▶ Task objective: Filter the data for lines with the word "Expand" and copy those lines.

▶ Data for this task:
· · · ·

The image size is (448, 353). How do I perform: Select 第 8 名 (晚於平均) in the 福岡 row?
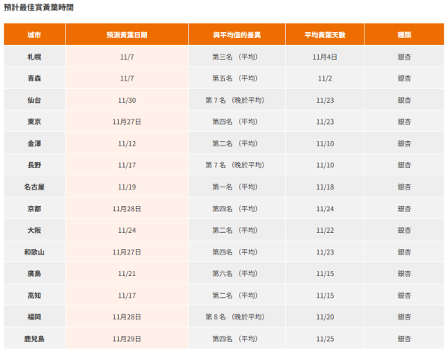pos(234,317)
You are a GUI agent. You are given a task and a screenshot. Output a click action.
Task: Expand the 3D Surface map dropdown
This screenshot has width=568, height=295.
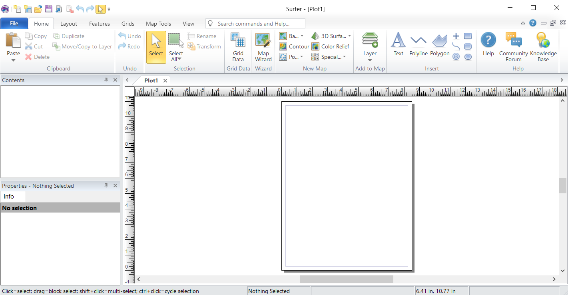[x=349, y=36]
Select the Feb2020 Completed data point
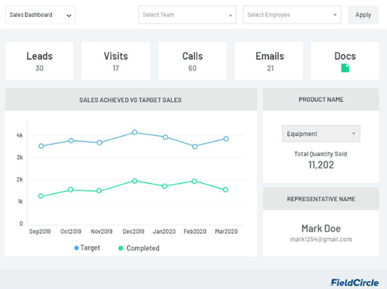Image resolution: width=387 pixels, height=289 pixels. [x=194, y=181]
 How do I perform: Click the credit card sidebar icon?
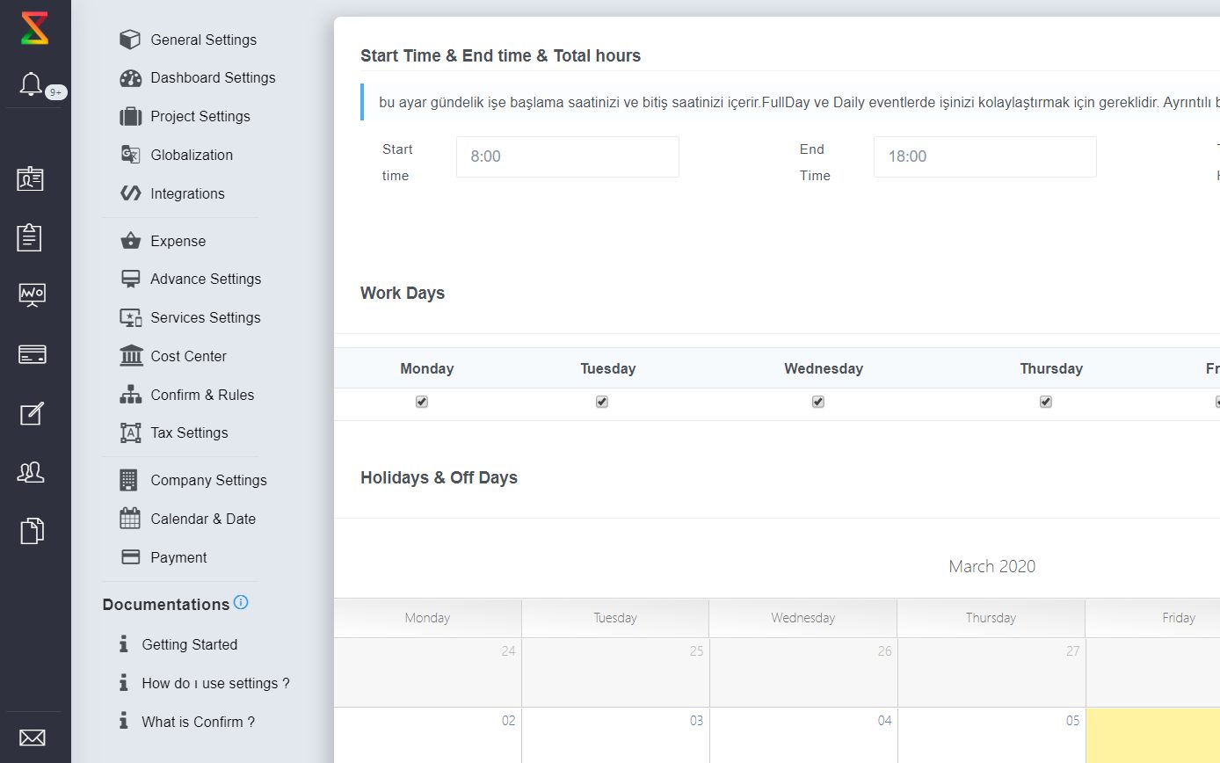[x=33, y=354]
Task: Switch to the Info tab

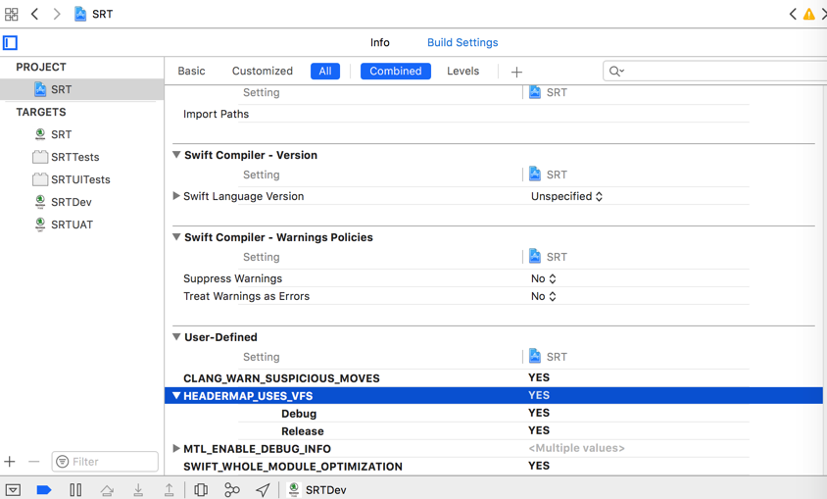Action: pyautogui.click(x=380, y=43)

· · · ·

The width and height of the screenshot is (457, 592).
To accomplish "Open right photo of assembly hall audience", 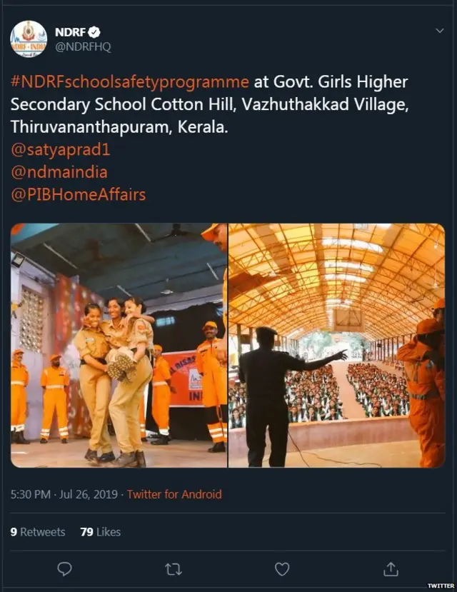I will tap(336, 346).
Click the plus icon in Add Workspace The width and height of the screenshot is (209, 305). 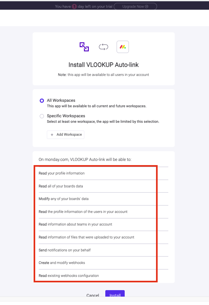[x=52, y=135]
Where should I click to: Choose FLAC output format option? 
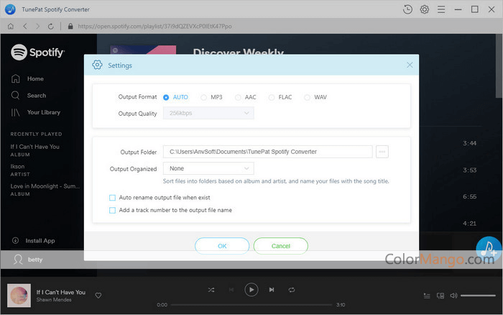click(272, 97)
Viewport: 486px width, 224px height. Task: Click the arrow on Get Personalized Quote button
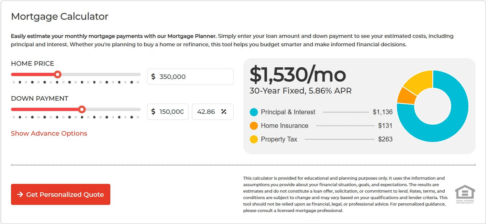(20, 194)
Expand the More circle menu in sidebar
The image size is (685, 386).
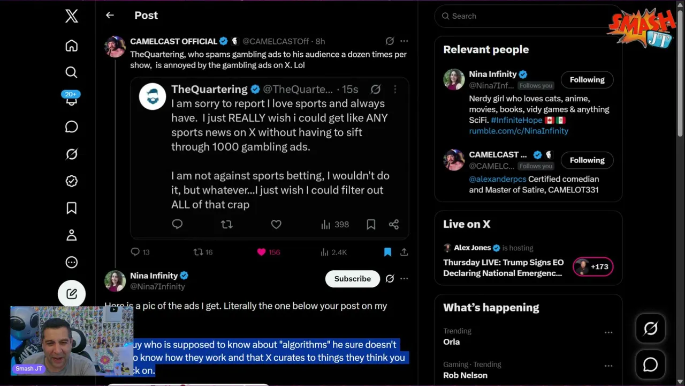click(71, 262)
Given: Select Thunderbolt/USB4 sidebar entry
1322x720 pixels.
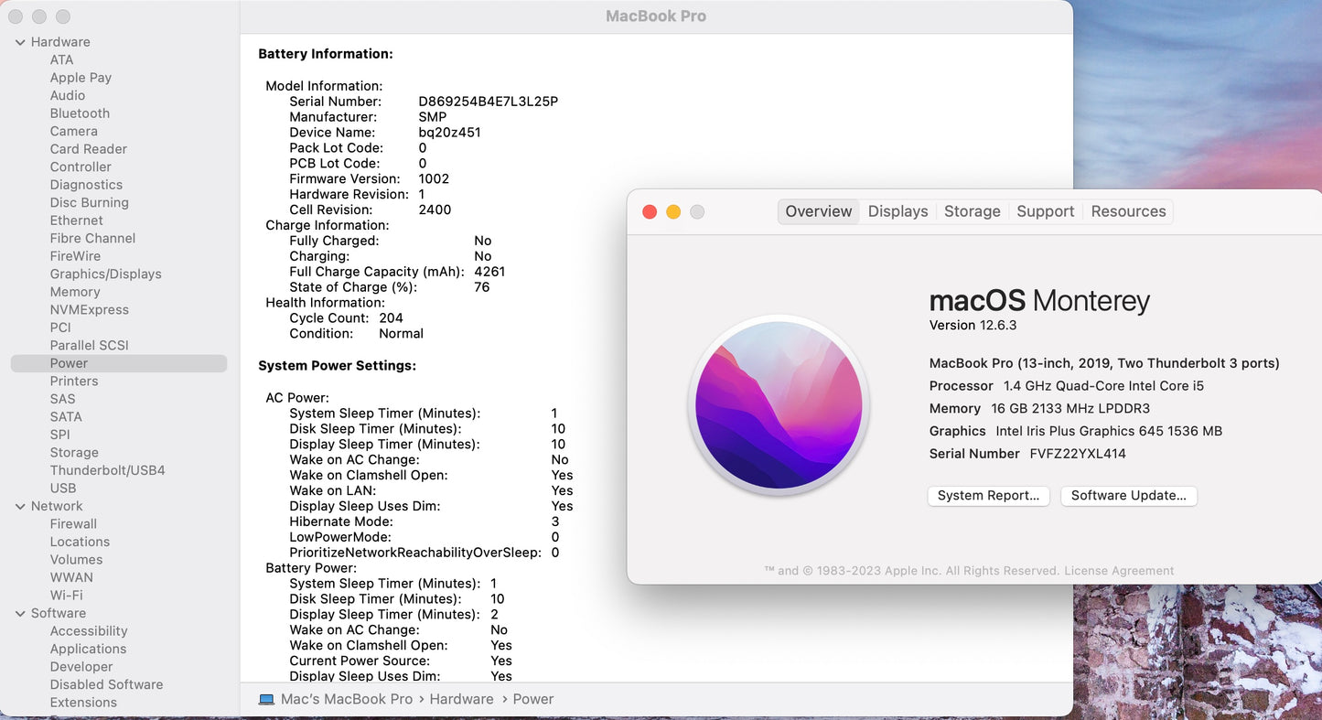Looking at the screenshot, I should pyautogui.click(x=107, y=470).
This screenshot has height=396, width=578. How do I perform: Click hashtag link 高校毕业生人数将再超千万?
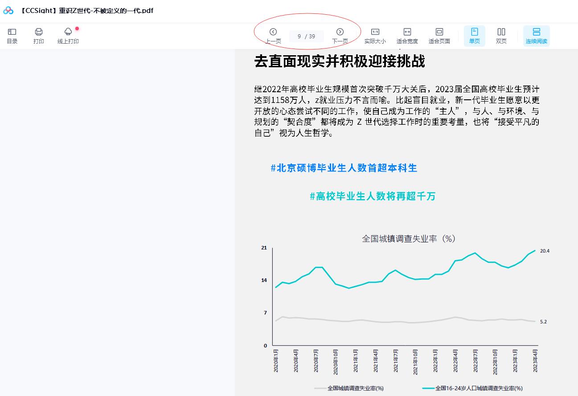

· · · ·

▶ Written answer:
Task: Expand the 3D Surface map dropdown
Expand the More circle menu in sidebar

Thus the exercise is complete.